Retype each line of the material exactly, please, skipping any picture in it.
Data records Block Start
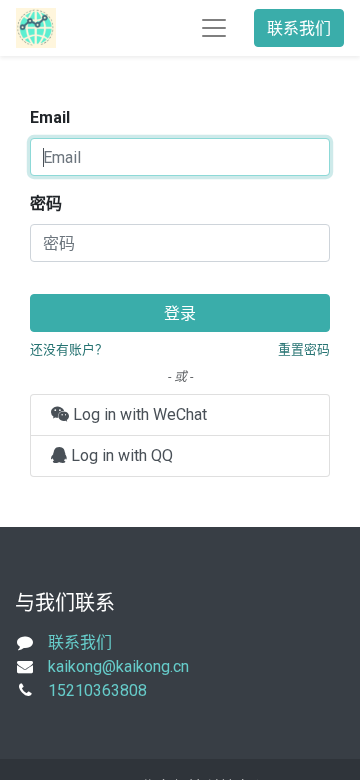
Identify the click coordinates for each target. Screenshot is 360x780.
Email (50, 117)
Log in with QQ (120, 455)
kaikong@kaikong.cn (118, 666)
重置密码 (304, 349)
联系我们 (299, 28)
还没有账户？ (69, 349)
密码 (46, 203)
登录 (180, 313)
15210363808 (97, 690)
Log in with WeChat (138, 414)
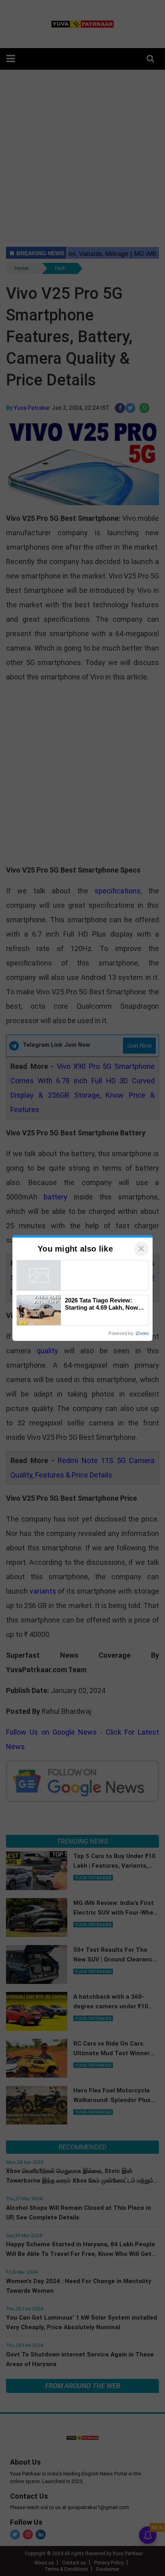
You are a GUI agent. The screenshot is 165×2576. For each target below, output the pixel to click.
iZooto (142, 1333)
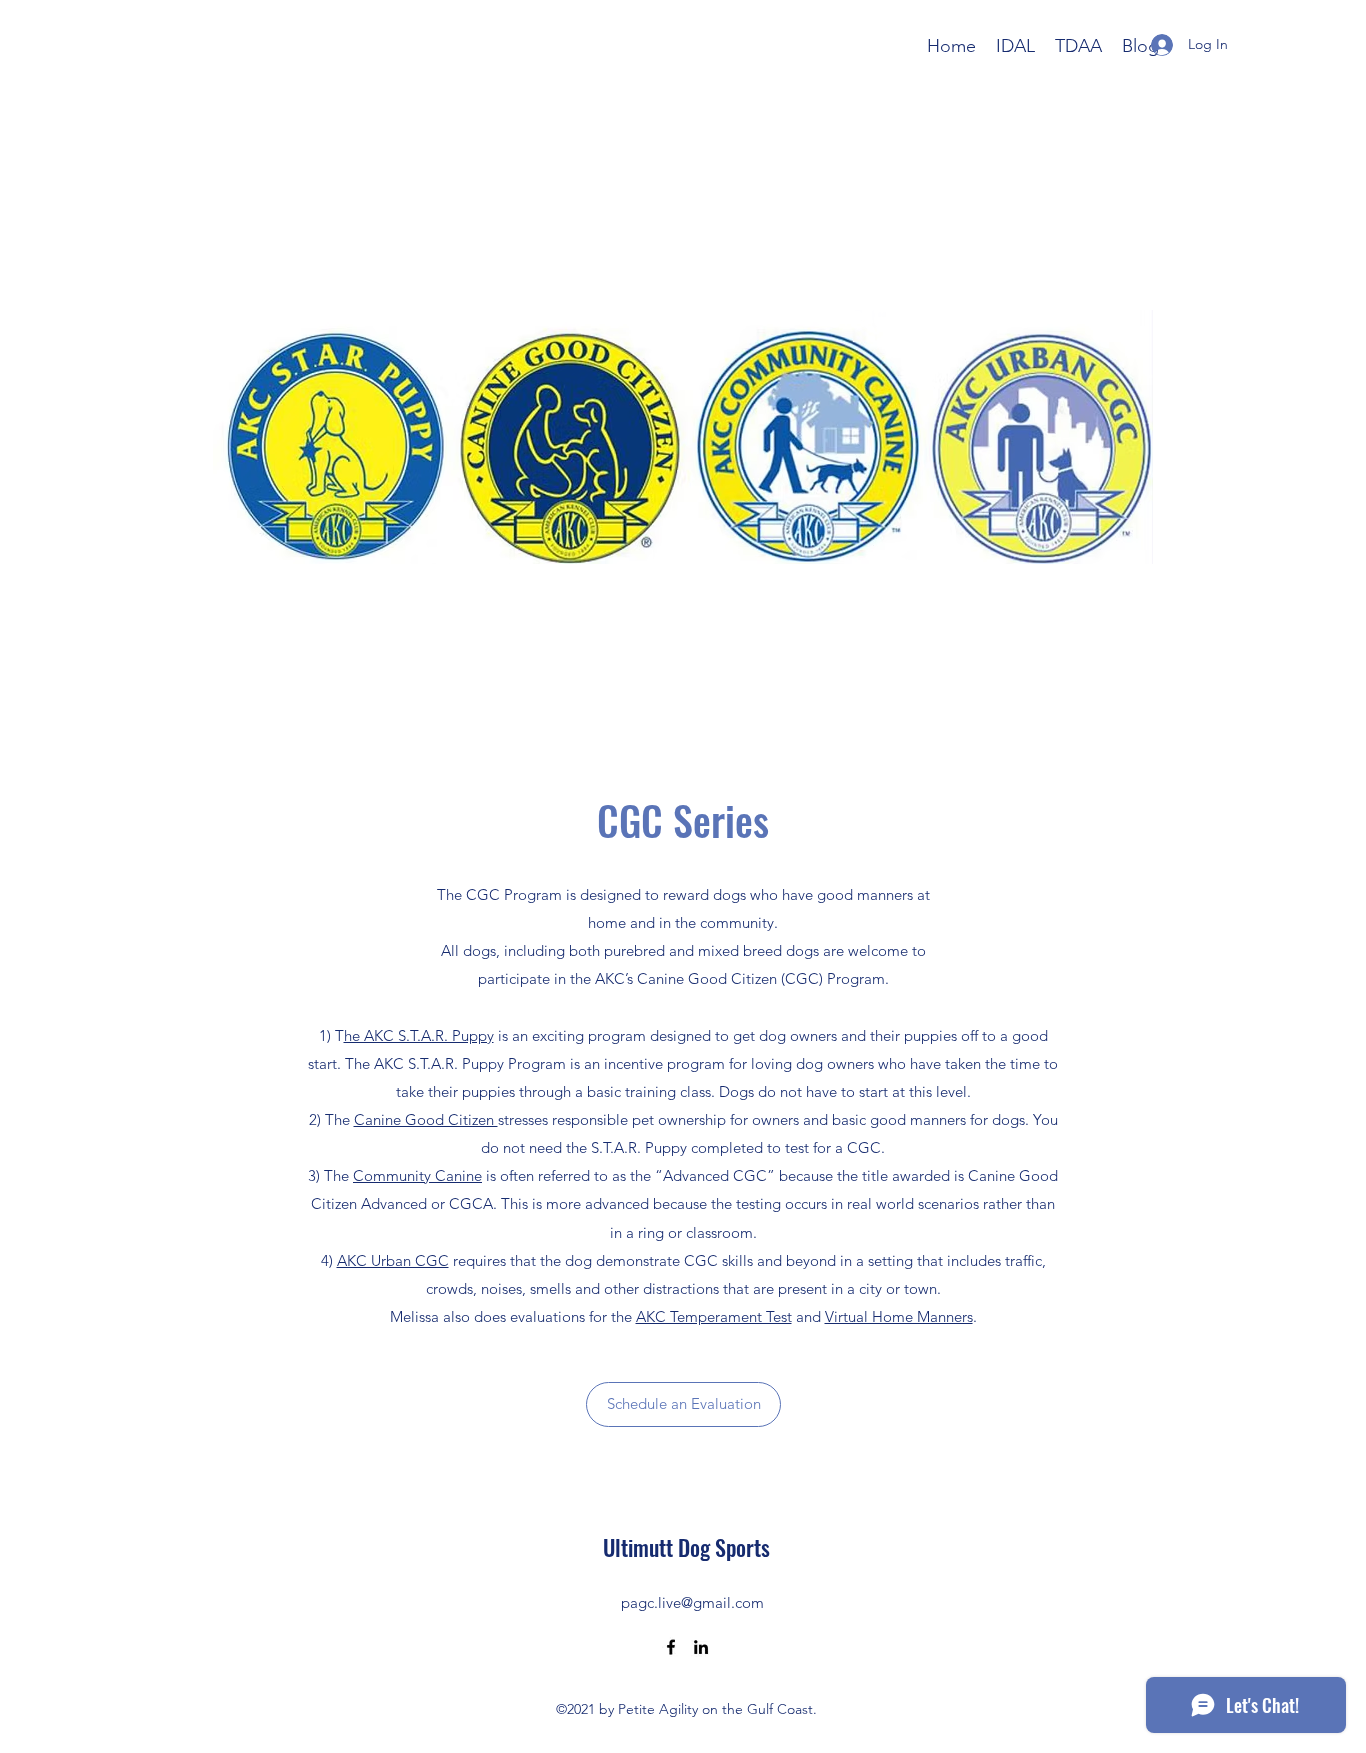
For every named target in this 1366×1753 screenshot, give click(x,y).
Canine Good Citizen (426, 1119)
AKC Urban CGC (393, 1260)
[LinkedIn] (701, 1647)
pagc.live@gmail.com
Data records Block End
_Output below_:
Identify the click coordinates for each target. Screenshot is 360x780.
Email (50, 117)
Log in with QQ (120, 455)
kaikong@kaikong.cn (118, 666)
重置密码 (304, 349)
联系我们 (299, 28)
还没有账户？ (69, 349)
密码 (46, 203)
登录 (180, 313)
15210363808 (97, 690)
Log in with WeChat (138, 414)
You are a GUI agent. The screenshot is 165×2576. For each target below, output the pixel to click.
iZooto (142, 1333)
For every named target in this 1366×1753 screenshot, give click(x,y).
Canine Good Citizen (426, 1119)
AKC Urban CGC (393, 1260)
[LinkedIn] (701, 1647)
pagc.live@gmail.com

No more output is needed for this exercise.